The HSE is to write to hundreds of families as it tries to establish if any more residents of a State-run nursing home were sexually abused by a former staff member.
A report has found that it is "highly probable" a wider probe could identify more victims.
The investigation will focus on the same nursing home where a woman, 'Emily', was raped by a staff member, known as Mr Z. He was subsequently convicted and received an 11‐year prison sentence in July 2020.
Mr Z had worked at the home for 16 years, and the HSE said on Friday “over that period of time several hundred residents were cared for there".
A previous, smaller review, identified 21 potential victims, and the HSE said in July its files were shared with gardaí.
However following concern this review was not broad enough, an independent safeguarding expert Jackie McIlroy was asked to assess that.
One family member told her: “Women who contributed so much in their lives, left without a voice in their golden years and now again denied a voice when they need to be most heard."
On Friday, Ms McIlroy recommended a wider investigation, saying it is highly probable that “further indicators of possible harm will be found".
The first review had selected 79 residents' files. However the HSE said to meet a deadline of November 2021, they focused on 32 cases where concerns were previously raised.

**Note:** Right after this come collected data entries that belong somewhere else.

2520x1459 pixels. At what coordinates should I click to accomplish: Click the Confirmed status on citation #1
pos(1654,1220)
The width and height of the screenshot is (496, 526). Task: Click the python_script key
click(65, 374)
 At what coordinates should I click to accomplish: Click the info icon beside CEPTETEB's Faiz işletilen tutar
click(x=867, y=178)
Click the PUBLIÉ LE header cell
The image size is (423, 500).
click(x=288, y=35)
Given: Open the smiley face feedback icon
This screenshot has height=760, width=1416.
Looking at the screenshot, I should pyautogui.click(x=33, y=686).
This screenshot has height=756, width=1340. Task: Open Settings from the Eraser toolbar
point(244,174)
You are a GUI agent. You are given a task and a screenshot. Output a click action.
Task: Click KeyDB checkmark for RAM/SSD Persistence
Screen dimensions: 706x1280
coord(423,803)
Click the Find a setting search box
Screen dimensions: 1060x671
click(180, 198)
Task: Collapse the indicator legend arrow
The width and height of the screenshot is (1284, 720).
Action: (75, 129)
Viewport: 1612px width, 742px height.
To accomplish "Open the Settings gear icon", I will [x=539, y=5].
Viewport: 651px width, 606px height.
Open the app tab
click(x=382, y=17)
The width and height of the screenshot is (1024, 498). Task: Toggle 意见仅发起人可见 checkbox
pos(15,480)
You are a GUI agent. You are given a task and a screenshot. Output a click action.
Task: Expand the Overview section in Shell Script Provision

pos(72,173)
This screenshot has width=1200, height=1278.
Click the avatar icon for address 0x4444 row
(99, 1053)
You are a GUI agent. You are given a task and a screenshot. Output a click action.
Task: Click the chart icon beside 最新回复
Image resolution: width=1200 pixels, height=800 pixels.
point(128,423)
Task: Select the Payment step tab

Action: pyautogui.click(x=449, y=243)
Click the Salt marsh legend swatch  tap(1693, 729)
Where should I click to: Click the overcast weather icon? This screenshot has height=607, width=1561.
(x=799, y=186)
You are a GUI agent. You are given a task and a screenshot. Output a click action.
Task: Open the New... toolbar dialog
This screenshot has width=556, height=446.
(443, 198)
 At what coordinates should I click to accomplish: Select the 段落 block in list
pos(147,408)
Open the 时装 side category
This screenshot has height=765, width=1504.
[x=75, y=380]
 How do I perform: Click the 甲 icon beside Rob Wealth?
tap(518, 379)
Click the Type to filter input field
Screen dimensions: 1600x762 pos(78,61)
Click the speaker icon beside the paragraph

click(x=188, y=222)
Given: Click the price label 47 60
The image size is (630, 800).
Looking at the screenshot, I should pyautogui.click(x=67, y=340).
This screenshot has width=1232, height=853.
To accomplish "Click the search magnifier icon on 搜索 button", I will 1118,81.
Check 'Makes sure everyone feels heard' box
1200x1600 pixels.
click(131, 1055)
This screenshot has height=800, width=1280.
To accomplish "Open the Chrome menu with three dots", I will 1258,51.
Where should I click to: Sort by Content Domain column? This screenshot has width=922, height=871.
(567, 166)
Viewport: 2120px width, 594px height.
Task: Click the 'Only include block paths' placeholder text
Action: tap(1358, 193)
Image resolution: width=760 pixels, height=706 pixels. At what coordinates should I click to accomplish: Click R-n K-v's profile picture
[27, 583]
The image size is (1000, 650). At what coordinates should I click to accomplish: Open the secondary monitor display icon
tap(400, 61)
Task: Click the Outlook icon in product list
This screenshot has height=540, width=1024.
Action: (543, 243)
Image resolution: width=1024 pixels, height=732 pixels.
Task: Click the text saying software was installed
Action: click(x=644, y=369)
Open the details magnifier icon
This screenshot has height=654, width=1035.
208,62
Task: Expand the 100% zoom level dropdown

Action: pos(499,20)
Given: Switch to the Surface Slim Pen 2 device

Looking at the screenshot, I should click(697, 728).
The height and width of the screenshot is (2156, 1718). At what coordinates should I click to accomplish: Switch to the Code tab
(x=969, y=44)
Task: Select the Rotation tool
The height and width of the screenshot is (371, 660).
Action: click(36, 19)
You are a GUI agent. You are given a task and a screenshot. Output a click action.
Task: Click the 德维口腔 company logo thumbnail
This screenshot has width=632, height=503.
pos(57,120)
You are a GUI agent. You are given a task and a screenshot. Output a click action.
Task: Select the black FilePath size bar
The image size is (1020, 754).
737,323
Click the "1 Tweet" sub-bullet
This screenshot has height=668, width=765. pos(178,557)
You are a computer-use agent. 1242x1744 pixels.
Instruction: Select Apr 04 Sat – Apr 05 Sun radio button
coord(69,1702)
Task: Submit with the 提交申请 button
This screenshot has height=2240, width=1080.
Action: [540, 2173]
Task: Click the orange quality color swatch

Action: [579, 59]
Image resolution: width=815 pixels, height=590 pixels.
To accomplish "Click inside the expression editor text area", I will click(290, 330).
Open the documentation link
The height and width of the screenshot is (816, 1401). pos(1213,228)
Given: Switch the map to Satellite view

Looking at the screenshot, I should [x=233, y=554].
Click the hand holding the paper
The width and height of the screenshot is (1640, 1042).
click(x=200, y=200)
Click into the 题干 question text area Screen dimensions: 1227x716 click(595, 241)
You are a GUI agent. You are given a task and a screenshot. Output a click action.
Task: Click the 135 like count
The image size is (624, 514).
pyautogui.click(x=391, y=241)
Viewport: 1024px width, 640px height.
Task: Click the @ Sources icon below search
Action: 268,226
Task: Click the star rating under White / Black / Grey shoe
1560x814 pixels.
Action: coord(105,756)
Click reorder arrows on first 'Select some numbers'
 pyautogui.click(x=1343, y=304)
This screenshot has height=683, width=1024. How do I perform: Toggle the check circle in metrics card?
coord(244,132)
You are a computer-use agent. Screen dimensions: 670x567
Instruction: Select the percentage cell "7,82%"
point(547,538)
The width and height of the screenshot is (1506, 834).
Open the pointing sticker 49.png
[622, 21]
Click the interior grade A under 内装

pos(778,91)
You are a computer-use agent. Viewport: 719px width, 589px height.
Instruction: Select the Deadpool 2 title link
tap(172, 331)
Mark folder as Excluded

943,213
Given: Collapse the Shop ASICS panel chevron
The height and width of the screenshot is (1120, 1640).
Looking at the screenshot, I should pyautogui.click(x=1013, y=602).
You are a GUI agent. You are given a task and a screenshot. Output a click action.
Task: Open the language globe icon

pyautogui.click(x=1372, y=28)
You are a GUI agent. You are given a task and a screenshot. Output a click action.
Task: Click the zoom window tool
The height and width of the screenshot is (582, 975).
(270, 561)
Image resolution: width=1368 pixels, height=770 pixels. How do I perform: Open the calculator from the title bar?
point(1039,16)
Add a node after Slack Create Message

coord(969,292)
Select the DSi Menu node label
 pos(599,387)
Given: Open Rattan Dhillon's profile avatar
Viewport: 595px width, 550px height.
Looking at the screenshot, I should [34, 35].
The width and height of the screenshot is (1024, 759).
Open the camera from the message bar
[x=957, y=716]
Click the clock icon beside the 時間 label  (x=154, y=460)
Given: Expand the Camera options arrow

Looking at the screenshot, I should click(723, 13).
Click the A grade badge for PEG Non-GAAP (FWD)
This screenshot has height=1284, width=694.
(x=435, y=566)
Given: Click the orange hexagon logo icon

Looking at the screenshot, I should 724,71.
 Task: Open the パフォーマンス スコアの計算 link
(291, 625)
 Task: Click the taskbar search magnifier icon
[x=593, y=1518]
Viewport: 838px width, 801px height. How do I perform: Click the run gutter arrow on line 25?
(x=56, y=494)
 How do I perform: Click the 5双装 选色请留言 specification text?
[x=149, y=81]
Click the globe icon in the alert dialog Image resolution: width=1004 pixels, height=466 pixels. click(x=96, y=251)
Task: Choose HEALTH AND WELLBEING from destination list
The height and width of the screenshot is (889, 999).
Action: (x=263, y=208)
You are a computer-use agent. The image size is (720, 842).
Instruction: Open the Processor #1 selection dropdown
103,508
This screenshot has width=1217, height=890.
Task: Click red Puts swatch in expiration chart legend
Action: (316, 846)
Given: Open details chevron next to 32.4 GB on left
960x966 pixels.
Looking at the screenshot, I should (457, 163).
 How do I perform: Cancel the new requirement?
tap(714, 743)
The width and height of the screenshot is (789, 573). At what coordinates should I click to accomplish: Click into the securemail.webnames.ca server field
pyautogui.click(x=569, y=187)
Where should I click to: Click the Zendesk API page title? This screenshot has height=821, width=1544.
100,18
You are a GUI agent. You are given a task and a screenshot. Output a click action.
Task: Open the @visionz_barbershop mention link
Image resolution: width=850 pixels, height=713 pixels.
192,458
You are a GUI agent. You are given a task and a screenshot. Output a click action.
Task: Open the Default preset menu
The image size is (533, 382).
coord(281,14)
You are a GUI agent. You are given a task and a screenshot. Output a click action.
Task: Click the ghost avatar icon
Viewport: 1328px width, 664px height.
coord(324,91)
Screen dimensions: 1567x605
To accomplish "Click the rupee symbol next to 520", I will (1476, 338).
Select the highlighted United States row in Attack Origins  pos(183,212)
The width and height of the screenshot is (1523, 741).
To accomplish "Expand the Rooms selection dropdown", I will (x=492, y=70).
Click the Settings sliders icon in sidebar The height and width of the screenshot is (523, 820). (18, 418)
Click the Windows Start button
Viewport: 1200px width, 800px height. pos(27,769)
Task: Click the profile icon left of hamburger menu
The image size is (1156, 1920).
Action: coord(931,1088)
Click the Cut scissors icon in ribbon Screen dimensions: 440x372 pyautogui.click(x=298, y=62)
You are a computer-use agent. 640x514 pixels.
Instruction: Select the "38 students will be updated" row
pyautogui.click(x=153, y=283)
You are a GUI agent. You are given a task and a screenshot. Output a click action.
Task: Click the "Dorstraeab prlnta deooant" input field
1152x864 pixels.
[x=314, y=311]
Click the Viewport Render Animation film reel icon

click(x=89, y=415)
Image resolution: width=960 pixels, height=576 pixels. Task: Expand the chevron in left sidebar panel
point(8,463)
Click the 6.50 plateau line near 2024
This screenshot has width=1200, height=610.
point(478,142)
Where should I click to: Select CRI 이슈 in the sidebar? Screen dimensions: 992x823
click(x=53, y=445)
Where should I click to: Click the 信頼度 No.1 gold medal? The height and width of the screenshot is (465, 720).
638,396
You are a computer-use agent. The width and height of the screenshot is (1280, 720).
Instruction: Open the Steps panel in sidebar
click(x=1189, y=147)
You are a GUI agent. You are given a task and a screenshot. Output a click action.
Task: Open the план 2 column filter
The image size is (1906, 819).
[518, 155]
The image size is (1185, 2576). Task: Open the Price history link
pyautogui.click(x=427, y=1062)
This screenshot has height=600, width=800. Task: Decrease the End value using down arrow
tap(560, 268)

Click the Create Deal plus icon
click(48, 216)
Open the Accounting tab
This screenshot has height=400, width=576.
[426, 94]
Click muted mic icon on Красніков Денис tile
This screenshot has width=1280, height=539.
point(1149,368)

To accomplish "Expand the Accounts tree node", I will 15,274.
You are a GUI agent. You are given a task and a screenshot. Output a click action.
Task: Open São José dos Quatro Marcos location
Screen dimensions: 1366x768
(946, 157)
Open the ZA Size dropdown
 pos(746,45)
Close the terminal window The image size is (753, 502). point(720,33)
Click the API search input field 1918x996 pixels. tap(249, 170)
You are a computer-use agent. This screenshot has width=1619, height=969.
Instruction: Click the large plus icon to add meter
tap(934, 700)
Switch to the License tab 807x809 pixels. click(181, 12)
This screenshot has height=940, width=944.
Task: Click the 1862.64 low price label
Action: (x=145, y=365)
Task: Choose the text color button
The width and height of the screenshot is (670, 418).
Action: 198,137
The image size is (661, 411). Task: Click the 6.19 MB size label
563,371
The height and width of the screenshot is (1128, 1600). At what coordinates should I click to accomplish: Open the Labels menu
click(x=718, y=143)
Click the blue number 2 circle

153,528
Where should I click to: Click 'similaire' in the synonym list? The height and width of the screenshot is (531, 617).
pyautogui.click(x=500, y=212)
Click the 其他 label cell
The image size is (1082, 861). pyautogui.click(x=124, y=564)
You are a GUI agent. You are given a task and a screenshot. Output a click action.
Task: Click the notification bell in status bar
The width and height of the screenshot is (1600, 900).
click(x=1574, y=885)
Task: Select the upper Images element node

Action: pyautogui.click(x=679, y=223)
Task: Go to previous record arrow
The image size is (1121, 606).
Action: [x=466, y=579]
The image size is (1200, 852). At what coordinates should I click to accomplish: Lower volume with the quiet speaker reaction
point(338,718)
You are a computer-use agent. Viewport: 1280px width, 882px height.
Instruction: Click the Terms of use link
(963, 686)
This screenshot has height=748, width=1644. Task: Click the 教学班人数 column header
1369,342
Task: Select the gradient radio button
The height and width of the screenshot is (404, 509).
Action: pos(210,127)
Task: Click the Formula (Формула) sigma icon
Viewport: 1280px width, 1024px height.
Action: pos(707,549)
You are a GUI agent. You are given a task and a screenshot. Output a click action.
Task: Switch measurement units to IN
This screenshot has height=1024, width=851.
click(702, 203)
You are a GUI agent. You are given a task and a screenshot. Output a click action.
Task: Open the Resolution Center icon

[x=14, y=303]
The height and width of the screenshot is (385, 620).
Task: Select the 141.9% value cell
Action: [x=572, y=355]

Ms McIlroy found the decision not to complete all 79 files was “a missed opportunity”. She said this should have been done when information was fresh in people’s minds. She recommended the HSE set up a social work team to examine the files and support families.
In response, HSE chief executive Bernard Gloster said: “The HSE absolutely accepts Ms McIlroy’s view on this, and her recommendation that a further investigation of residents’ files is undertaken to cover the period of Mr Z’s employment.”
The HSE intends to write to families of residents at the unit during that time, in collaboration with the resident if possible. He said this process will be done “as sensitively and compassionately as possible, fully respecting the wishes of individual families”.
A court order remains in place prohibiting the identification of Emily and of the nursing home.
Irish Association of Social Workers chairman Vivian Geiran called for the broader investigation to be fully resourced, saying “we can’t ignore it”.
“The IASW welcome the report, and we fully support her recommendations, particularly that there be a full investigation of the residents’ files, all the relevant ones while he (Mr Z) was working at the home,” he said.
“From a social workers point of view, we’ve been calling for this anyway all along. It vindicates the work of the social workers involved, and the stance of the Safeguarding Social Work team in the Emily case."
He is aware residents in other homes may be “understandably concerned”, and said: “I wouldn’t want to be scaremongering but at the same time any incident of the type that was evidenced in the Emily case is just completely unacceptable and something that we can’t allow to happen.”